If you’re not active currently in your art of choice, start watering the seed by thought. Imagine what it would be like to be painting or dancing or acting in the theater–whatever your passion. Visualize yourself actually doing it, how good that would feel. See your product with as much clarity as you can muster. Allow excitement to arise and fill you with joyous anticipation. For some, that may amount to something like a feeling of accomplishment.

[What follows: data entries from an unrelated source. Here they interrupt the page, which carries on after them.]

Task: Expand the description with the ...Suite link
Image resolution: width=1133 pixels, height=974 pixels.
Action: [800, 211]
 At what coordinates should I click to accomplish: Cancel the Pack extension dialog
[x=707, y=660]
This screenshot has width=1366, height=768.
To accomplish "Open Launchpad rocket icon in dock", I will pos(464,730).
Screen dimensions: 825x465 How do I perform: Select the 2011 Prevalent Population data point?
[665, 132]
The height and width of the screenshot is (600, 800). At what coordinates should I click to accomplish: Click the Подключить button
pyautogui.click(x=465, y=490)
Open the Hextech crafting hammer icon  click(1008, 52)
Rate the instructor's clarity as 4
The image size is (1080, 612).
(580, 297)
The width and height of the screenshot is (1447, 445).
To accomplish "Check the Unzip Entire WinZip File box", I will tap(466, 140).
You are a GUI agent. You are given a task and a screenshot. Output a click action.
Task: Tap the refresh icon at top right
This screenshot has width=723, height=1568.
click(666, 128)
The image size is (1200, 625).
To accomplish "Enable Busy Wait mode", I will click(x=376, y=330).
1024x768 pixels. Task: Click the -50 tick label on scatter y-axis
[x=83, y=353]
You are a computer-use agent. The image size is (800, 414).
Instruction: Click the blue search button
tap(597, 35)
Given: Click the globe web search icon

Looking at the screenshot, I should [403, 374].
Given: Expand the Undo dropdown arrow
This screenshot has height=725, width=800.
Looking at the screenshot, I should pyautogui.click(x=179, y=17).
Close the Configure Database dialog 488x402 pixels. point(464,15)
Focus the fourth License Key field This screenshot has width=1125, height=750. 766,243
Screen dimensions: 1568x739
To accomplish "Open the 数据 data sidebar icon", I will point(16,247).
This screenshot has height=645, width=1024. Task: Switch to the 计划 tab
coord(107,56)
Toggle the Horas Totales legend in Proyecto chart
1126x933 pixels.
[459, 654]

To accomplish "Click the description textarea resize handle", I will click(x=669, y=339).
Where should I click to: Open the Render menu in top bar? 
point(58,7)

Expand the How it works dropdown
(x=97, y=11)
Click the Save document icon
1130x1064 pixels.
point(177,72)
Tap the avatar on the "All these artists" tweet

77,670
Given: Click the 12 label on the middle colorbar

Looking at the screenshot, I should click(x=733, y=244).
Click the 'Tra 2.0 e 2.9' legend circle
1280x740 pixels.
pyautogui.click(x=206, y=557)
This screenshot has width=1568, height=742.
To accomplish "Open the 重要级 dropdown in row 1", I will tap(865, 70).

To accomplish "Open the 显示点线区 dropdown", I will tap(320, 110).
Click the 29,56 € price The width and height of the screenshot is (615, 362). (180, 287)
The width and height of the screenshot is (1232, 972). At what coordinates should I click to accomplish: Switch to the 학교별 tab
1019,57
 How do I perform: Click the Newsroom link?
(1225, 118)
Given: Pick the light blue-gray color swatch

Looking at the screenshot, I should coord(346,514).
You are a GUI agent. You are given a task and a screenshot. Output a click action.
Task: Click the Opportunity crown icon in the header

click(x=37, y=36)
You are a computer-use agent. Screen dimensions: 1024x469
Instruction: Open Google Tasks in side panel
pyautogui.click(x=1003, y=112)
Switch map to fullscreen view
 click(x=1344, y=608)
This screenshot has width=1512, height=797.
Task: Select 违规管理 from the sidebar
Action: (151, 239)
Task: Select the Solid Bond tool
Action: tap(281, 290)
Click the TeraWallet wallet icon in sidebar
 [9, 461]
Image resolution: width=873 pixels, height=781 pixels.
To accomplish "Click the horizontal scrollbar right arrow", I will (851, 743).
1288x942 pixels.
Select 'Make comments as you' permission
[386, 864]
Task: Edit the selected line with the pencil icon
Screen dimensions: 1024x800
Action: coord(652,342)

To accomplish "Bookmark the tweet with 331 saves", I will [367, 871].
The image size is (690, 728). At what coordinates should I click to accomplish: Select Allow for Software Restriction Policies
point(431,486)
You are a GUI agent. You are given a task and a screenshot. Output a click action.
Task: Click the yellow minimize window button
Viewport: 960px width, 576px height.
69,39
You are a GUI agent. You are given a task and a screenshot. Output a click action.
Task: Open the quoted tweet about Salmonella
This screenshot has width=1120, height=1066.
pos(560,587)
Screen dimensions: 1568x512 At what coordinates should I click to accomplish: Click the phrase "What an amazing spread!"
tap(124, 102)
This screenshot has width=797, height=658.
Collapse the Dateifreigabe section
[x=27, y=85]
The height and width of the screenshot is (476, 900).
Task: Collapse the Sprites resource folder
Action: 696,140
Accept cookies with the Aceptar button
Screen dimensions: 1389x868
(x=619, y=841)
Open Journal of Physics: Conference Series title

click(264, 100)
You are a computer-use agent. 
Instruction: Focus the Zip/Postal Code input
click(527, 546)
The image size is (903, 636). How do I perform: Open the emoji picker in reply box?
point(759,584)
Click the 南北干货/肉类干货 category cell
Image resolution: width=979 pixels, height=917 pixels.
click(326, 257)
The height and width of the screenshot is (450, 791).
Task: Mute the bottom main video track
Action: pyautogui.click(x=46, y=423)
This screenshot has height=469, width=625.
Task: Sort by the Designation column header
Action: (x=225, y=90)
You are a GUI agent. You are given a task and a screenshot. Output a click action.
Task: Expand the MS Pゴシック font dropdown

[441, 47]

Let’s say you’ve been somewhat active, but you’re not receiving the payoff you would like. Perhaps you’re not satisfied with what you’ve been able to create. Maybe the Muse hasn’t inspired the kind of objet d’art of which you know you’re capable. Well, visualization can help you, too. It’s all about imagination. Be specific in what you want to achieve or manifest in your work. Let the details blossom in your mind and let your feelings about it all develop.

Schedule Creative Time

It’s vital to work on your art regularly, every day if possible. If you don’t get down to business on this dream of yours when you promise to, you’ll find it easier and easier to let it slip out of your life. I would be willing to wager almost anyone reading this is in that situation now or has been at some time in the past. So, put this self-nourishing activity on your daily calendar, virtually or otherwise and acknowledge it’s firmly in your life. If you can only carve out 15 minutes per day, so be it. You can produce an amazing amount of work in 15 minutes per day, particularly when comparing it to zero minutes per day every day.

Follow Through

It’s one thing to say or think you’re going to do something and another to actually do it. It may seem unnecessary to include this step, but no it’s not. Make good on that promise. Do what you intend to do, especially considering you’re striving to do something you love, to express who you are, to make the world a more wonderful place. Take it from someone who knows. Following through makes you feel better about yourself. Failing to do what you committed to do makes you feel worse about yourself. It’s as simple as that. So, place your body in the exact spot at the exact time as you scheduled and start weaving or photographing or whatever it is you visualize yourself doing.

Set Goals

This may be the least likable of my suggestions, but if you have a distaste for such structured activity in the world of the arts, I plead with you to get over it. Goals, short and long range, provide direction and a measuring stick for your accomplishments. When you set an intention to simply work on your art for a certain amount of time per day, you set a standard you would rather meet than miss and if you take yourself seriously, you’ll do your best to live up to it. When you say you’ll write two blog posts per month and it’s the night of November 30th, you’ll feel a strong inclination to get that second one done before midnight. Thus, you produce. You make works of art and your life is just that much better than before when you merely longed to be an artist.

Take Satisfaction

When you complete a project, allow yourself to enjoy it. You brought an idea into physical existence. Pretty lofty stuff, right? It won’t be perfect, but it will be your own unique expression. That’s enough right there. You can improve on it and maybe uplift others with your art at some point. Try to find the sweet spot between egotistical self-aggrandizement and a humble wish to bring inspiration to others. Your artistic passion is a gift you have been granted. Nourish it and we will all be better for the sustenance you furnish the world.